Enfim, imaginem o “Governo Transparente”, onde nenhuma decisão se queda sem dono, e onde a responsabilidade sobre quaisquer actos administrativos se assume à priori.

Claro, neste quadro que vos dou, algumas matérias teriam que ser mantidas confidenciais, ou por serem do foro da defesa nacional, ou para permitir um período de reflexão aos políticos, entre decisão, revisão e planeamento.

Mas, ainda assim, sejam loucos - que diabos, porque não?! - e imaginem um órgão regulador a quem os cidadãos poderiam recorrer, caso achassem que determinada matéria não deveria ser mantida secreta. E que esse órgão tinha poderes para obrigar o Governo a revelar a informação, caso entendesse que havia legitimidade nas exigências civis.

Imaginem... Quimera? – Não: Reino Unido, a partir de Sábado.

Segundo a BBC*, com a publicação do “Freedom of Information Act”, qualquer cidadão do mundo pode solicitar quaisquer informações aos cerca de 100.000 organismos públicos britânicos, e estes, tem obrigatoriamente que responder num prazo de 20 dias úteis.

Toda a gente vai saber como foram tomadas as decisões e gastos os dinheiros públicos. Nas palavras de Lord Falconer, Secretário de Estado Britânico para os Assuntos Constitucionais, “O bom Governo é o Governo aberto, e o bom Governo é um Governo Eficaz” (“Good Government is open Government, and good Government is effective Government”)*.

Por outras palavras, teoricamente, quem não deve, não teme.

Regozijem-se em http://news.bbc.co.uk/1/hi/uk_politics/4139087.stm

“Em Portugal, as pessoas têm liberdade para falar, mas não têm liberdade para serem ouvidas”, disse o Maestro Vitorino de Almeida em entrevista recente para a revista Tribuna Douro n.º 14, falando, ainda, no “sorriso de Puta” dos políticos, sempre que dizem “bom, eu não disse bem isso, queria dizer outra coisa...”.

É a diferença entre a democracia transparente e a democracia opaca.
Enquanto se deixam verter informações que desencadeiem casos “Casa Pia”, “Camarate”, que envolvem políticos e famosos de todos os quadrantes, as pessoas quedam-se anestesiadas.

O abalo no seu mundo (da imprensa) cor de rosa, a deterioração da imagem de gente intocável (como era Carlos Cruz) e a enxurrada de porcaria e corrupção enleada no mesmo novelo é tal, que deixa de haver espaço para cidadãos comuns se envolverem em matérias de estado.

Claro que esses casos têm que ser investigados, publicados e nunca, mas nunca, esquecidos. Mas há um país para Governar e, como já se viu, os Governos de Portugal, por si só, sem a pressão de uma imprensa vigilante (que diz o que se passa aos cidadãos), não dão conta do recado.

Em Inglaterra, a imprensa é um órgão de prevenção – Tudo se sabe, e um órgão de debate – chegando, por vezes, ao insulto, tal e qual como no Parlamento.

________

Objetivo proposto ▸ Por favor, indique se cada afirmação concorda com o texto sobre o governo aberto, respondendo sim ou não e citando as palavras do texto que o decidem. 1. Segundo a BBC, os organismos públicos britânicos têm de responder num prazo de 20 dias úteis. 2. Só os cidadãos britânicos podem pedir informações aos organismos públicos britânicos. 3. O autor considera que casos como "Casa Pia" e "Camarate" devem acabar por ser esquecidos.

Secção de dados ▸
________

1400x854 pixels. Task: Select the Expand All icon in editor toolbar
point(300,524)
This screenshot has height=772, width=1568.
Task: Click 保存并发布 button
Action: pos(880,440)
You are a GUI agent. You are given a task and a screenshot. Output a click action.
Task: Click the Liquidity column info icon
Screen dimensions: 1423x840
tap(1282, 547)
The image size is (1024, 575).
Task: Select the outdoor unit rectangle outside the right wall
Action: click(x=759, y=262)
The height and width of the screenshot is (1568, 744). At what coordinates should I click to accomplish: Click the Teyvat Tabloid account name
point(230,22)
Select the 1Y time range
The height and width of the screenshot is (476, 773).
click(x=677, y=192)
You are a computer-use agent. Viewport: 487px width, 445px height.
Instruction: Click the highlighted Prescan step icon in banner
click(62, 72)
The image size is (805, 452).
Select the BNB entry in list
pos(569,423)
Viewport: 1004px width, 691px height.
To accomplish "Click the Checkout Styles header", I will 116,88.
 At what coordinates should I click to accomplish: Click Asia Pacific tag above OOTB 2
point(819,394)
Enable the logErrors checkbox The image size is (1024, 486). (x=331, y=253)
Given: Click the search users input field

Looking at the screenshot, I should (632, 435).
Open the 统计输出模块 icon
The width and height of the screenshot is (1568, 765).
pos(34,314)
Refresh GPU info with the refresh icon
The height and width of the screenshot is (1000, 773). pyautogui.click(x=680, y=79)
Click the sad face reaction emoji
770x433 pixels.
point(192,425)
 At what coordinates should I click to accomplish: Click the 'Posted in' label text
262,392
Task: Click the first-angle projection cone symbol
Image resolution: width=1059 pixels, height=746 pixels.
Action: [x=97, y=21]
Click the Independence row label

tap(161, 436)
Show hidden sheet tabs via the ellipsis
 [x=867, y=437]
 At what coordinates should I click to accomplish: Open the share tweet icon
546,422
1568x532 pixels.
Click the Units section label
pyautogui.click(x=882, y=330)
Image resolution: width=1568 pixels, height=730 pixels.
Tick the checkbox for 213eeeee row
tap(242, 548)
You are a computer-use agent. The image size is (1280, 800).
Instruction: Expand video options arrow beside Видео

________

A solução ▸
1. Sim: "estes, tem obrigatoriamente que responder num prazo de 20 dias úteis".
2. Não: "qualquer cidadão do mundo pode solicitar quaisquer informações aos cerca de 100.000 organismos públicos britânicos".
3. Não: "esses casos têm que ser investigados, publicados e nunca, mas nunca, esquecidos".